Well, its possible that the improvements you measured were not statistically significant. That link will take you to a Wikipedia page that gets a bit, well... maths-y. Alternatively, keep reading. Here's what you need to know.

There's a chance that the changes you made did absolutely nothing, and that improvement you measured was just a random fluctuation in user behaviour, or caused by something else like the weather.

So, how do you know whether you really made a difference? The answer comes down to how much traffic you have. Let's look at some numbers:

[styled_table]

Before Your Change After Your Change
Visitors 1000 1000
Conversions 50 54
Conversion Rate 5% 5.4%

[/styled_table]

That seems pretty clear, right? Traffic stayed the same, but 4 more people converted on the second version of the site.

But in this instance, your results are not statistically significant and you shouldn't read too much into them. You might want to stick with the changes that you've made for personal and creative reasons. But don't expect that doing this over and over will move you forward.

Why Not?

Let's imagine that you could show the first version of your site to everyone that ever lived. How many of them would convert? Probably something like 5%, because we did actually show it to 1,000 people and 5% of them did convert. But the result for the entire human race might be 5.1% or 4.9%. It could also be 2.2%, and there's a very small chance it would be 75%. We don't know for sure but there's a reasonable chance that the particular 1,000 people we did test it on were fairly normal and not outliers.

So lets imagine we don't make any changes, we just go out and find another 1,000 people to show our site to and at the end of that process, the conversion rate for that group was 5.4%. That could happen right?

Exactly.

That second 1,000 people we measured might just have a random difference in the conversion rate.

When you crunch those numbers, there's actually a 33% chance of that happening. So when we measured the impact of our changes above, there was a one in three chance that our changes weren't the reason for the difference. If you go through this process three times there's a very good chance you've seen encouraging results for changes didn't help at all.

Doing it Right

The key is to test the changes on a big enough group and get a big enough difference in the conversion rates to be 95% certainty that its not a fluke. If you're not a budding statistician there are tools that can work this out for you. Next time you run a test on your website. Head over to this site and enter the visitor & conversion numbers in there to check whether your results are significant:

http://getdatadriven.com/ab-significance-test

If you do want to get into the details, checkout this answer on Quora and the Wikipedia pages on Z tests.

What you'll find is that it's very hard to get a statistically significant result if you don't get a huge amount of traffic to your site. You can increase your numbers by running tests for longer periods of time, but ultimately, if you have a low traffic site, then your efforts are better directed on getting more traffic than on experimenting on the site itself.

One more thing...

Scientists will be screaming at me right now because I've kind of assumed that you're measuring the conversion rates on a site, then making some change that everyone sees and then taking another measurement. That's quite a bad idea.

The problem here is that peoples' behaviour changes over time.

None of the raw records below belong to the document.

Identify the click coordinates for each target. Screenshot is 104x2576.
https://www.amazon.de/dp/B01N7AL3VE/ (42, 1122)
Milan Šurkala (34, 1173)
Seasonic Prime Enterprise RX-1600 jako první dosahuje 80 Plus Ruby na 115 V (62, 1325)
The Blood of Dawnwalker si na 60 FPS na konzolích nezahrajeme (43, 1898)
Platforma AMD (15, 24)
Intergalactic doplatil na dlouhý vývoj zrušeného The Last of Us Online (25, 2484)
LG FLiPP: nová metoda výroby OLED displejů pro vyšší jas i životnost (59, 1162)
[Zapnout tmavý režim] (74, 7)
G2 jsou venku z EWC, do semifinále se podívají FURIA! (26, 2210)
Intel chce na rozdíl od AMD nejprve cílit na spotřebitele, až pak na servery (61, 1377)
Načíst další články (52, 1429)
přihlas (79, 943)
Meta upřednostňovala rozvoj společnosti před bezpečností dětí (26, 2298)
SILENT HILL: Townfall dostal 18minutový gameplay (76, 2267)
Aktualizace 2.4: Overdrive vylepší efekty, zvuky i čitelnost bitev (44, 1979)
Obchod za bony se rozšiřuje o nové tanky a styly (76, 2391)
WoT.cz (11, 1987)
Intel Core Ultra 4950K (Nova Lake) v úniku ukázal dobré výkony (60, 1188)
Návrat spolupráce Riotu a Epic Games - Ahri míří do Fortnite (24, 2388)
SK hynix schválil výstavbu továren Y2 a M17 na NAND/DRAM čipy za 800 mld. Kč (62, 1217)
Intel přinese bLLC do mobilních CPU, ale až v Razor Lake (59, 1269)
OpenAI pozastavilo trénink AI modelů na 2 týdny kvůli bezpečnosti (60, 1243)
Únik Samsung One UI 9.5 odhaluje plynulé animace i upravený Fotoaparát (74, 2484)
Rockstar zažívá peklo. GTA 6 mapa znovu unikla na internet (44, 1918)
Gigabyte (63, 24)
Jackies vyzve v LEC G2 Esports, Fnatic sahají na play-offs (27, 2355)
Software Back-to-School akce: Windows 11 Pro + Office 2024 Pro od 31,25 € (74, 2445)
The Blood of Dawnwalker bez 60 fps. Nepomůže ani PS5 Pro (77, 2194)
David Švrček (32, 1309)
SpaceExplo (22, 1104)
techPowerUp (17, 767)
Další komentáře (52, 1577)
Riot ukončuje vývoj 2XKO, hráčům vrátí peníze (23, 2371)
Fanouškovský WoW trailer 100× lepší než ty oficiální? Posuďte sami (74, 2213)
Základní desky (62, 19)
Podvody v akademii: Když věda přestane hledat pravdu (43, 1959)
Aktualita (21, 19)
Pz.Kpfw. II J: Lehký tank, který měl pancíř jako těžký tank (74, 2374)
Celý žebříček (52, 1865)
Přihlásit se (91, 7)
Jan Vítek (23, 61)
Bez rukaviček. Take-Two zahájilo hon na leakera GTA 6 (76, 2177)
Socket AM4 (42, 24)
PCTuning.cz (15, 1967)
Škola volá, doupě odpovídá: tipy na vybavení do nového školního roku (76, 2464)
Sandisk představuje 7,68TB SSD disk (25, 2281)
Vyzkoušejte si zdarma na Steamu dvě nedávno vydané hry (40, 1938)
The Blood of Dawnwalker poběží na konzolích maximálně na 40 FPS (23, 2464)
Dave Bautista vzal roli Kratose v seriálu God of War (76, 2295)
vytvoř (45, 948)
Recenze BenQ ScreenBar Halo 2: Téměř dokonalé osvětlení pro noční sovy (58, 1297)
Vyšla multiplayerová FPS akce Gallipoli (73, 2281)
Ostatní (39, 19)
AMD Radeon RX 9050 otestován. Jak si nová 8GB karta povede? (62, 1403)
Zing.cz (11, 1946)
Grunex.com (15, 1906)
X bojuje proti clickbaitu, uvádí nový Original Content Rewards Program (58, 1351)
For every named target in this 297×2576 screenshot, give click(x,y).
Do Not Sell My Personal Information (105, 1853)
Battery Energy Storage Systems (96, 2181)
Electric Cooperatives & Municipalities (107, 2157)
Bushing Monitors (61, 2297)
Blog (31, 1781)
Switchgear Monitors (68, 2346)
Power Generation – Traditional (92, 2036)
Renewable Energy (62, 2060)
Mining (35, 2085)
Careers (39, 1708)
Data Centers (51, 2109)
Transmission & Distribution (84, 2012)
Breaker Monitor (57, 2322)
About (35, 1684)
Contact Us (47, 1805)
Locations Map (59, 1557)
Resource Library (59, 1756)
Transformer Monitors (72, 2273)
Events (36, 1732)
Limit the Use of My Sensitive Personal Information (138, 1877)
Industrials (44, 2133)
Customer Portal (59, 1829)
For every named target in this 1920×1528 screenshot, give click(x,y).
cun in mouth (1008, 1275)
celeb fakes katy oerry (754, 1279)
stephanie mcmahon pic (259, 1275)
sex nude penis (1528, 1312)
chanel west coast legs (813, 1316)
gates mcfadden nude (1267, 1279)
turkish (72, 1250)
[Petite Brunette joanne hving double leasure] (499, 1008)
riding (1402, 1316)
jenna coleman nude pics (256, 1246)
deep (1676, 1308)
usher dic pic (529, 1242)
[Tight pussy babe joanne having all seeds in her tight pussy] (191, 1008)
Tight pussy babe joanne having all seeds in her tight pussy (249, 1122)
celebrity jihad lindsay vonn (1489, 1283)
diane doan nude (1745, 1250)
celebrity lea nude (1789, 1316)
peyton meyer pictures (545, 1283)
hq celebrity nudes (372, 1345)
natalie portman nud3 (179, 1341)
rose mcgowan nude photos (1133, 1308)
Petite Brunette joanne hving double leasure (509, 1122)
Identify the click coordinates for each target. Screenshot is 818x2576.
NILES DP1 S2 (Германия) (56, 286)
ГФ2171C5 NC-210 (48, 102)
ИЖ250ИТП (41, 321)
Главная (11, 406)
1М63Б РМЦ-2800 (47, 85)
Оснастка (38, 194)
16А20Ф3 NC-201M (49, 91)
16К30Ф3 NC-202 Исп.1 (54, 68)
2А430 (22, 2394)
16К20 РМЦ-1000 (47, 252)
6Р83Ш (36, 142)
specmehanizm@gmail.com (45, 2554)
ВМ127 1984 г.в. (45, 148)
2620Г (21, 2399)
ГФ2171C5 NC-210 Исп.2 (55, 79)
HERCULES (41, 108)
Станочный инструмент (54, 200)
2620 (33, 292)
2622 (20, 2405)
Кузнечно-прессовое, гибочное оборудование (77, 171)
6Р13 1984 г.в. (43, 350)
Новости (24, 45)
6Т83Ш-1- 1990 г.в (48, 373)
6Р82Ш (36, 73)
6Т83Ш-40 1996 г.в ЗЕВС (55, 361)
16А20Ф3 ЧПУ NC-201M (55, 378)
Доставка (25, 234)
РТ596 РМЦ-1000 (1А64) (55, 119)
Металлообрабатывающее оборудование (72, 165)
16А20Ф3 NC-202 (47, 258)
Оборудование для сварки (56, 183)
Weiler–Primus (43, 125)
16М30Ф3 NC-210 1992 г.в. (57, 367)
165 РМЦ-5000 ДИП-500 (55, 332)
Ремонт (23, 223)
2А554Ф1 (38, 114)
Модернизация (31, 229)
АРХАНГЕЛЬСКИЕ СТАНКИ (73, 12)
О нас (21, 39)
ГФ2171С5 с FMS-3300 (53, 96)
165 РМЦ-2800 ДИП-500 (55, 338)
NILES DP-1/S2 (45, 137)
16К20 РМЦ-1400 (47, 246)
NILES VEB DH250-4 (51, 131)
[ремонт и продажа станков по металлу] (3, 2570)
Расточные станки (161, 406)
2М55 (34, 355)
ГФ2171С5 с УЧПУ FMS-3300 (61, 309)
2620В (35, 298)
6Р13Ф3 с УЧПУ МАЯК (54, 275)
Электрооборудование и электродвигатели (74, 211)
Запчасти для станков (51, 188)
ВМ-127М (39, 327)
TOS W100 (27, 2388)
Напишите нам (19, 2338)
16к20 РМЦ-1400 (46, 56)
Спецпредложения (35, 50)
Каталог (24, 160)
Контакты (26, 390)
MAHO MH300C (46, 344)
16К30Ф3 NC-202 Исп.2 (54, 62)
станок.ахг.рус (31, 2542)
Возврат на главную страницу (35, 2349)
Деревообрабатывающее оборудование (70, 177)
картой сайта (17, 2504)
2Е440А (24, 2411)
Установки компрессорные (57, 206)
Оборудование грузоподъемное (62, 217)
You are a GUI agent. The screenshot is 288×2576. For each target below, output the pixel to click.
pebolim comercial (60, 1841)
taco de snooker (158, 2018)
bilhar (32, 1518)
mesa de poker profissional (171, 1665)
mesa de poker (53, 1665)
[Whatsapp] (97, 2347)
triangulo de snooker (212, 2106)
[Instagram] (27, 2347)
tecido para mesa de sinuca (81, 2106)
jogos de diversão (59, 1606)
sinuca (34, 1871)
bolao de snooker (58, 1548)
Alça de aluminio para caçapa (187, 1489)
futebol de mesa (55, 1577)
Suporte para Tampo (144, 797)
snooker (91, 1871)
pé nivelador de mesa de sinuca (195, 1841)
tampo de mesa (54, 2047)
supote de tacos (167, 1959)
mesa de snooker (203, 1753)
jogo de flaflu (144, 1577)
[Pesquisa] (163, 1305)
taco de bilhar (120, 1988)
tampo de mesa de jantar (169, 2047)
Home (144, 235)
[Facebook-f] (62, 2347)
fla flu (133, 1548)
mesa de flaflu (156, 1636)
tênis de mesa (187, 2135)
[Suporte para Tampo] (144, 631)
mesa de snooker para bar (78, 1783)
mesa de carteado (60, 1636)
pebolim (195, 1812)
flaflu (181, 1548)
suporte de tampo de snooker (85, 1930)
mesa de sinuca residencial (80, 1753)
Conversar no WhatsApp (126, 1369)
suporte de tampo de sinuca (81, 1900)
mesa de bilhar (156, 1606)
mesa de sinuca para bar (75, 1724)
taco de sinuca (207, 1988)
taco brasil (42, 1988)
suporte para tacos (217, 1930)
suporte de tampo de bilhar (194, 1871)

The economy changes, the weather changes, your competitors change, lots of stuff could be responsible for the change in your numbers.

To really do this right you need to run an A/B Test. Which means you need to randomly show each person one or other version of the site over the same time period. That way you know that differences are not because of some external factor.

Google Analytics has tools to help you do this. Checkout their Content Experiments feature. This allows you to set up two versions of a particular page; Google will then take care of which version people see and will even measure the results for you.

Google Analytics Content Experiment

Steadily improving the performance of your site is immensely powerful. Over time, every small step forward that you make will start to compound and make a real difference - just check you really are moving forward and not chasing your tail.